However, by 28 September 1994, Austin had clearly broken even the agreement we signed at the mediation, as a reading of our correspondence will show. I also wrote everyone involved that Austin had broken the agreement. As of this writing (2008), misinformation is still coming out of ICR. Therefore, to answer questions from those now hearing this misinformation, the entire matter will be placed on the table for anyone to examine. People can reach their own conclusions.
(Notice that I have followed the procedure laid out in Matthew 18:15-17. First, privately speak to the party you believe acted wrongly. Second, if he denies the allegations, present one or two witnesses to verify those allegations. Third, if that does not produce change, tell the church. I am now telling the church—the body of believers. Anyone wishing to receive a free CD-ROM containing all pertinent correspondence and writings can simply mail a stamped, self-addressed CD mailer containing a blank CD-ROM and case to: CSC, 5612 N. 20th Place, Phoenix, AZ 85016.)
Some may wonder why Austin and I have never worked together.

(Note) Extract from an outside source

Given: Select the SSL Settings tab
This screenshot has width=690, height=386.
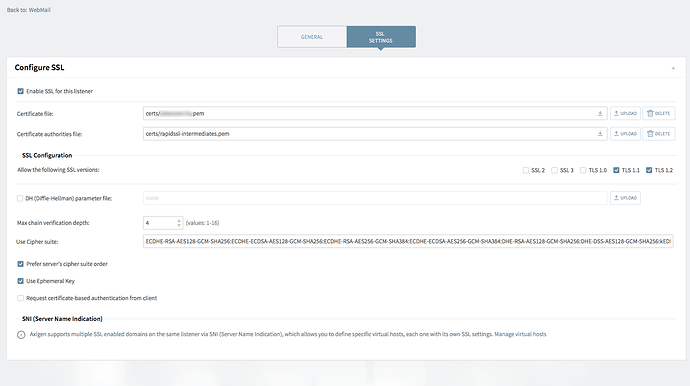Looking at the screenshot, I should 381,37.
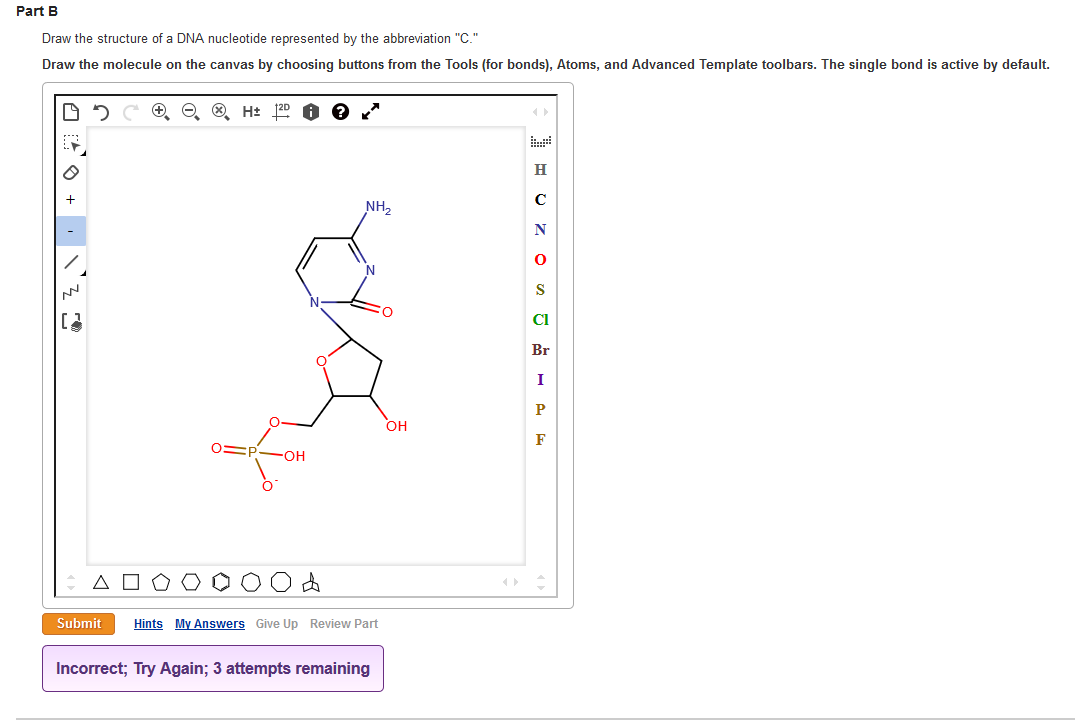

- My first attempt toward that end was in the summer of 1976. I flew to ICR in San Diego, in part to meet a “Stuart E. Nevins.” At the time, I did not know that Austin had been writing under that fictitious name to conceal his identity as a creationist. At lunch with Henry Morris, I said that I would like to meet “Stuart Nevins.” Morris, hiding the true situation, simply said that “Nevins” was out of town.
- In 1980, I flew to ICR for a series of meetings with its leadership. In an informal gathering, a person asked me to explain the hydroplate theory to those standing around. I declined, saying that I could not explain it in the brief time available. The group urged me to do so anyway; I again declined. Austin then walked in and also urged me to explain it, saying that he knew all the ideas about the flood and would quickly recognize what I had in mind. I began, but had completed only a few sentences when Austin interrupted to tell the group a related story. A minute or two later, he stopped talking and excused himself to catch his ride home. Our gathering dispersed.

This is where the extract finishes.